Yeah, exactly. That gave me the shivers when I read that.
Now I see that there is good and bad news in this thread.
Good news: At least we’re not alone in thinking this stuff, and I don’t think it means we’re nuts.
Bad news: Although we may not be alone, or nuts, it’s possible that this stuff we think is true. I honestly try not to think about it too much, but sometimes you just do anyhow.

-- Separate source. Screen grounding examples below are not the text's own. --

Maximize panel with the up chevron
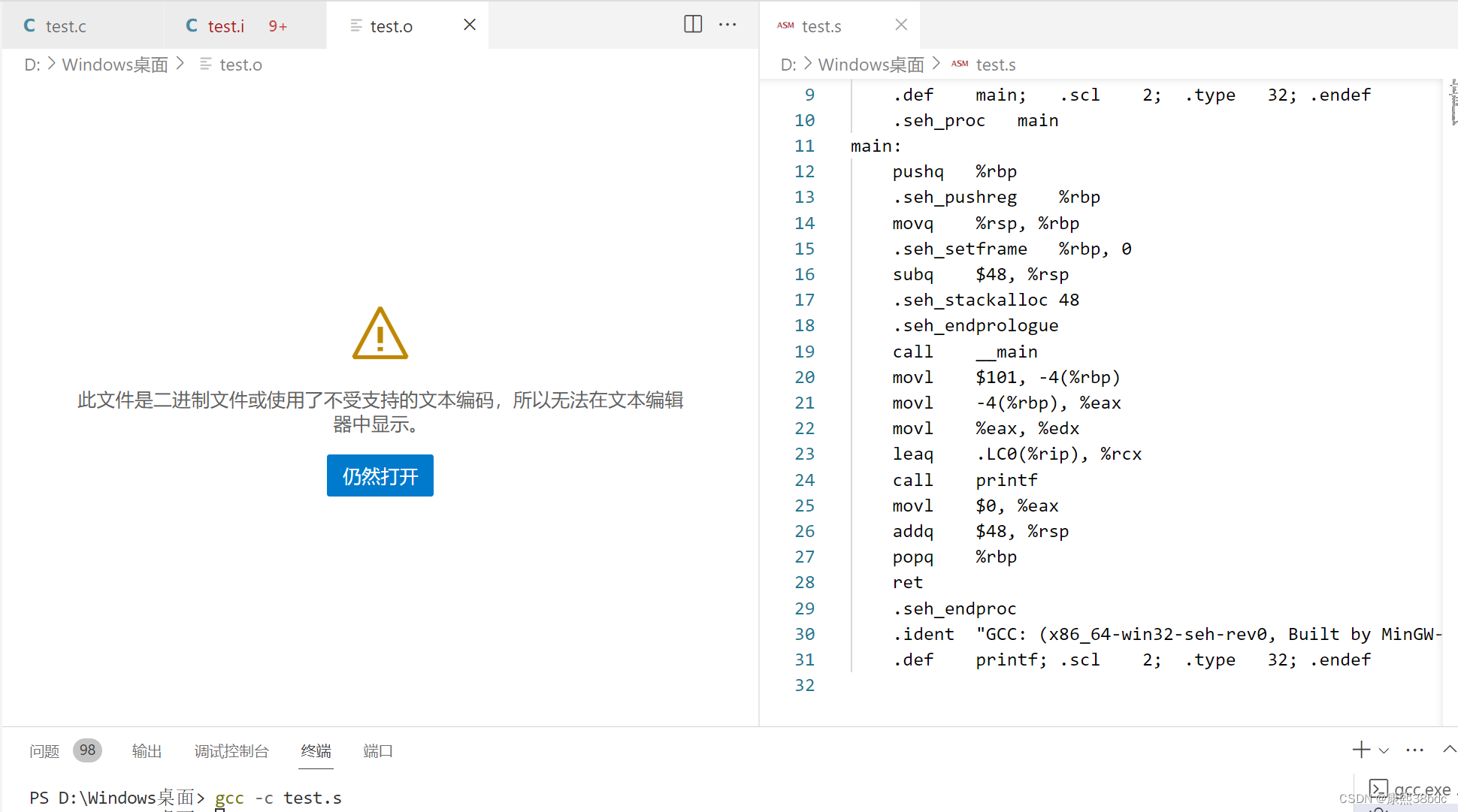 pos(1449,749)
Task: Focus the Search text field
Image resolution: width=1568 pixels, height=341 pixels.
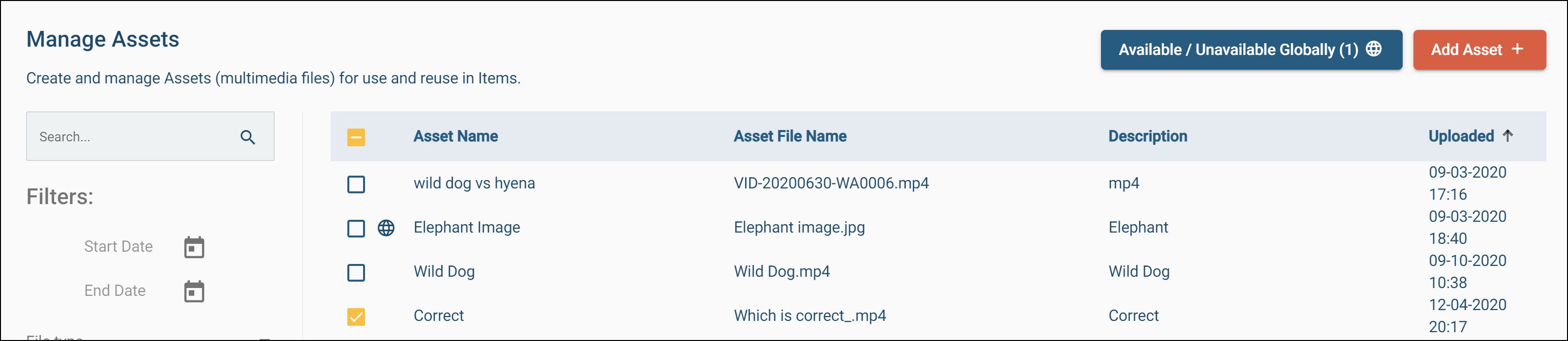Action: [x=134, y=137]
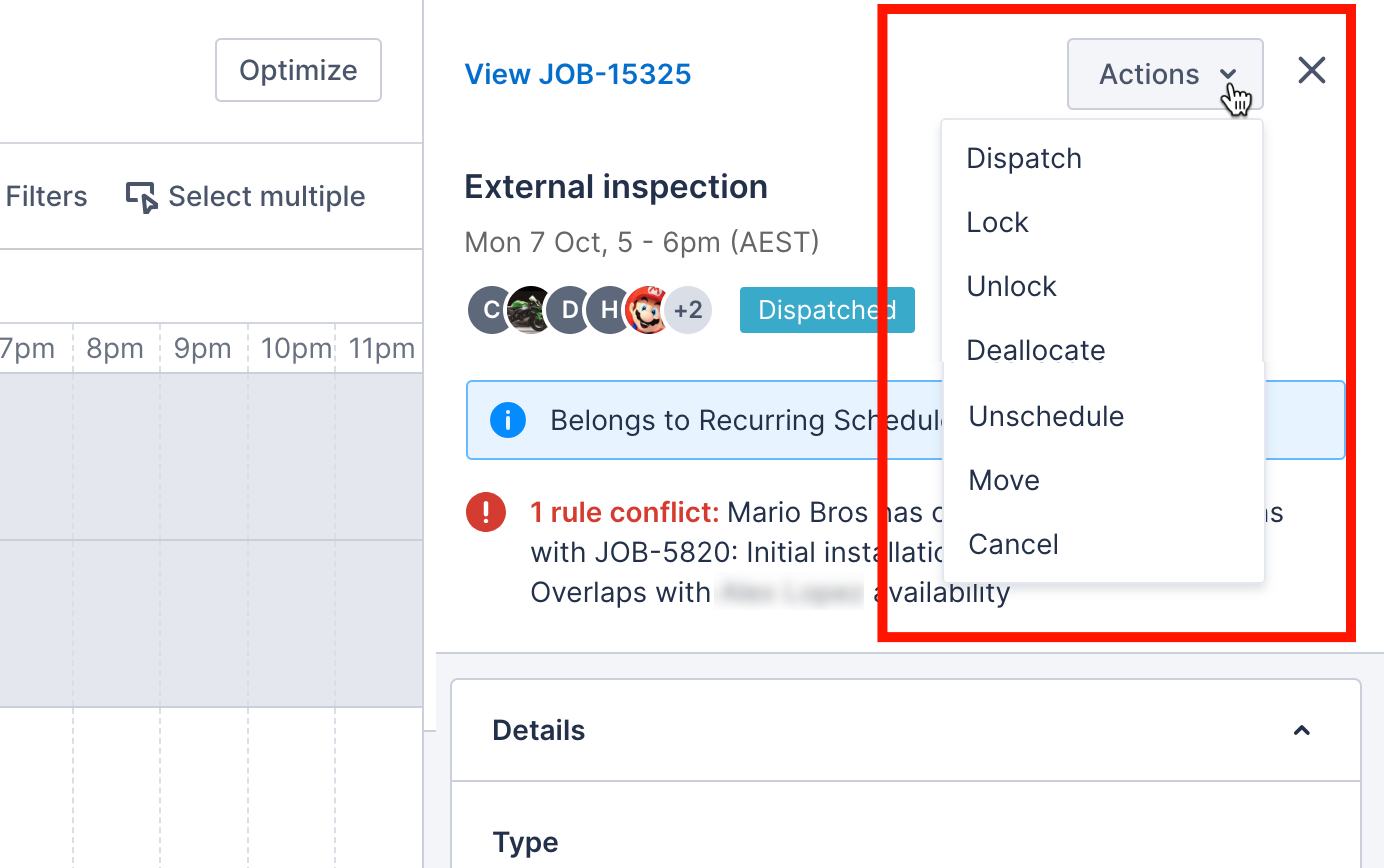The width and height of the screenshot is (1384, 868).
Task: Open the Mario Bros resource avatar
Action: (647, 310)
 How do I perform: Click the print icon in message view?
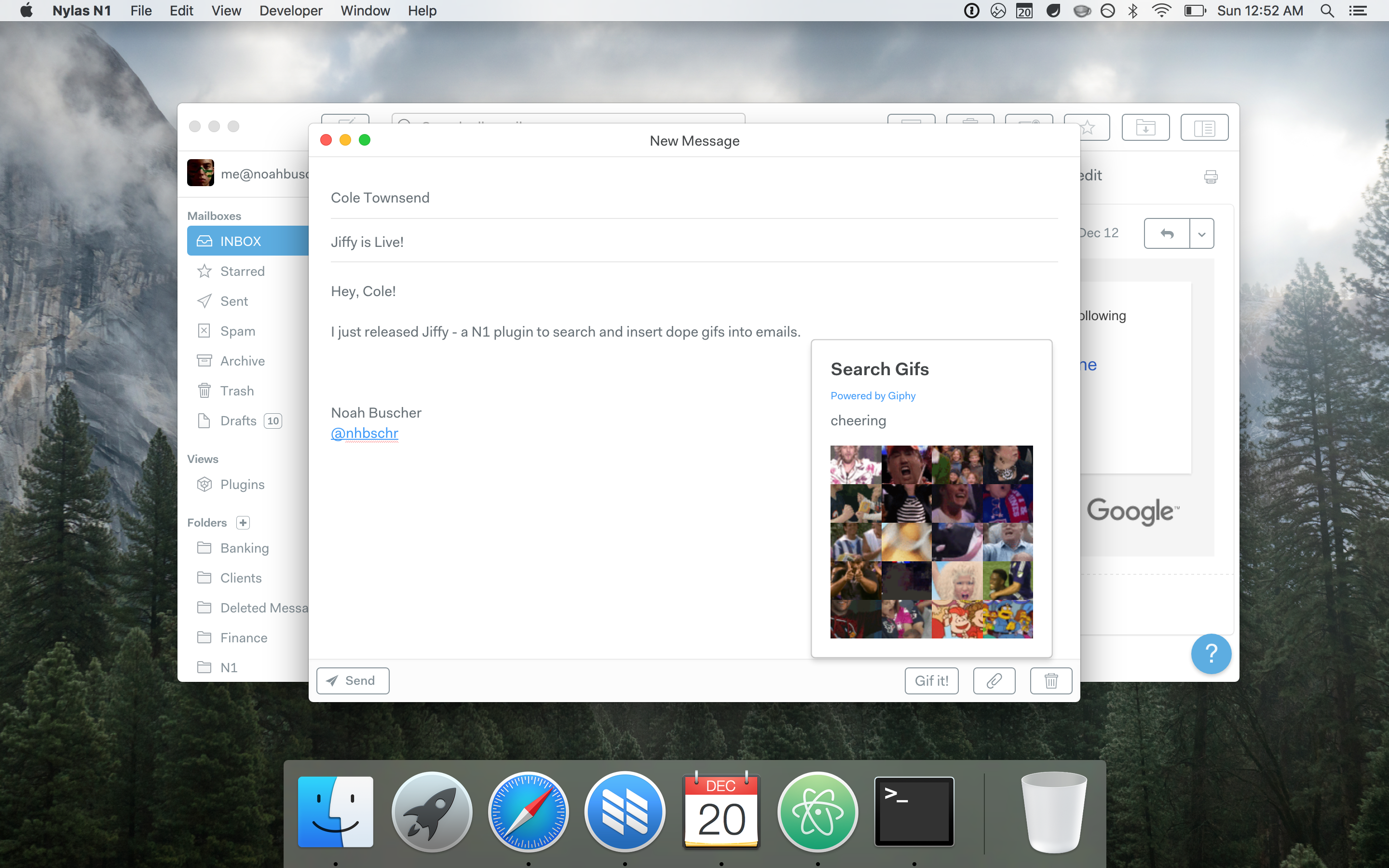pyautogui.click(x=1211, y=177)
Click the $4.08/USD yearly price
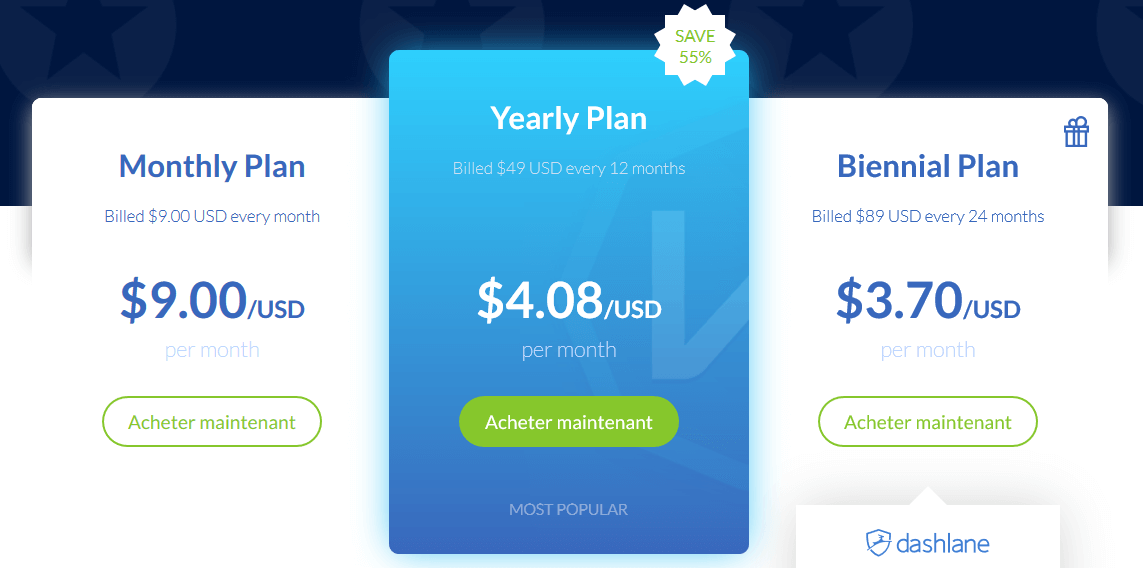Image resolution: width=1143 pixels, height=568 pixels. [569, 301]
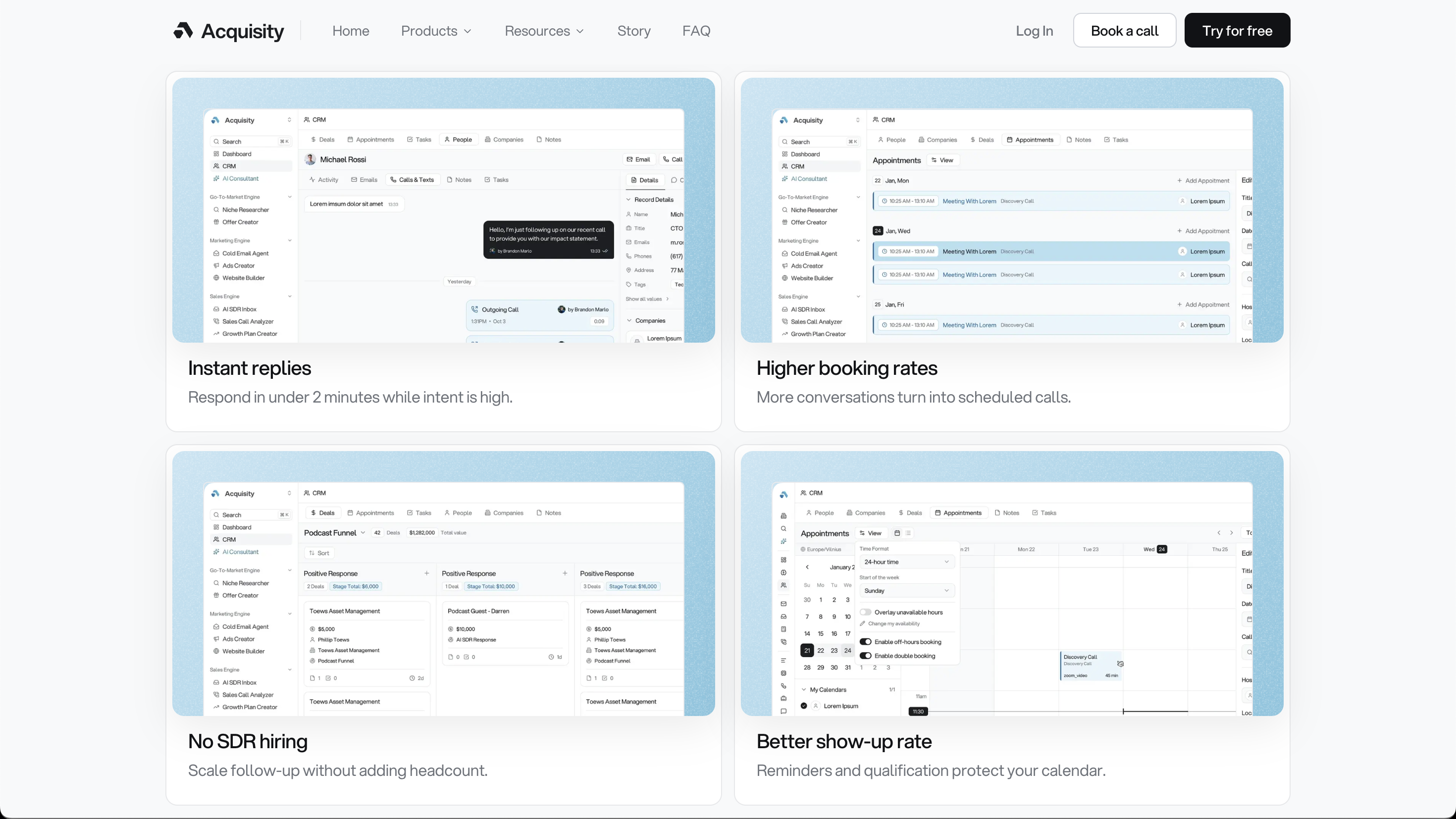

I think I have all that have been described, but something else as well. Every now and again, I “come to” and realize that I am talking and explaining something and I can see the effect is has on whoever I’m talking to, but I’m also outside of it, or rather, inside of me, watching it, hearing myself or rather, listening to myself. And it leaves me with a feeling that since these times only come every now and again–could I be doing something else entirely all the rest of the time and not be aware of it at all? Like my life is some kind of alcoholic (I don’t drink)blackout with only spare moments of lucidity—or is it the other way around? I have often had the “this is a dream” feeling–I think I have it more than “this is real” feelings.
I also had the oddest feeling the other day. I was walking outside and suddenly had the perception that I was only eyes and mouth and hands. I don’t know if this is really what Freud was talking about re infantile stage, but I felt like an animal–less than an animal, just a blob with eyes to see food, hands to procur it and a mouth to ingest it. But it wasn’t about food, per se–it was everything, like I had turned into a huge I WANT THIS/THAT creature–consuming/grabbing everything in my sight for me–feeding the maw (food, “toys”, joy, everything)
It passed as quickly as it came upon me. God knows what it was. Some days I feel like I am truly cracking up and not in a funny, gee it’s an adventure to get old way…
Correct me if I’m mistaken, but this whole concept is all very Zen, isn’t it?
Or, “Duuude – you are the bodhidharma.”